The Sugar Quill
Author: Dark Princess  Story: Thousands Say Farewell  Chapter: Thousands Say Farewell
The distribution of this story is for personal use only. Any other form of distribution is prohibited without the consent of the author.

Disclaimer: Anything you recognize does not belong to me, however much I wish that it did

Disclaimer: Anything you recognize does not belong to me, however much I wish that it did. Instead, it all belongs to J. K. Rowling. However, anything you do not recognize does belong to me.

Summary: “In the past few years, ever since the strength of darkness grew to a power few have ever seen, families have mourned lost loved ones in great quantities. Yesterday was no exception as thousands gathered to pay their own respects to a departed soul.” A young girl discovers an old mahogany chest filled with an assortment of objects, one of which is an old copy of the Daily Prophet. Intrigued, she begins to read the article, and discovers that the content hits closer to her heart than she originally thought it would. Written for the One-Shot Daily Prophet Challenge on Mugglenet.
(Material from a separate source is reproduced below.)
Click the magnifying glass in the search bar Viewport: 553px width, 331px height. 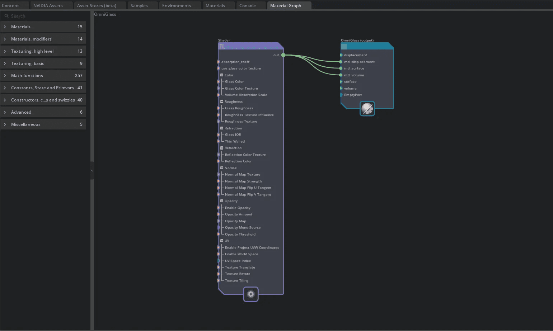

Author’s Note: A big “Thanks” goes out to PirateQueen for being my beta on this. This idea was one of those that just popped into my mind one night and everything just snowballed completely out of control. So, I present for your enjoyment, Thousands Say Farewell, a one-shot about a little girl and her discovery of a past loved one’s loss.


Thousands Say Farewell

By Dark Princess


The room was almost completely shrouded in darkness. Only the single beam of moonlight shining through the glass window and a couple of candles pierced the heavy shadows. Though there was only a little bit of light, it was enough to illuminate the single, kneeling figure in the centre of the room.

Draped in a long, black, silk robe, the figure knelt in front of a large, mahogany chest, her freckled face sparkling with gleaming tears that were streaming like rivers from her eyes as her fingers caressed the parchment in her pale hands. Opening the cover of the chest, the young woman placed the parchment inside, putting it atop an assortment of other objects: several leather-bound books, a beautiful gold watch, a few stacks of papers, a couple of photo albums, and several framed photographs. Sighing heavily, the young woman shut the chest with a thud.

She rose from her position on the wooden floor and, wiping the trails of tears that were falling down her cheeks, made her way away from the chest and towards the exit. Her hand on the doorknob, she turned back to face the chest one more time, whispering quietly into the emptiness.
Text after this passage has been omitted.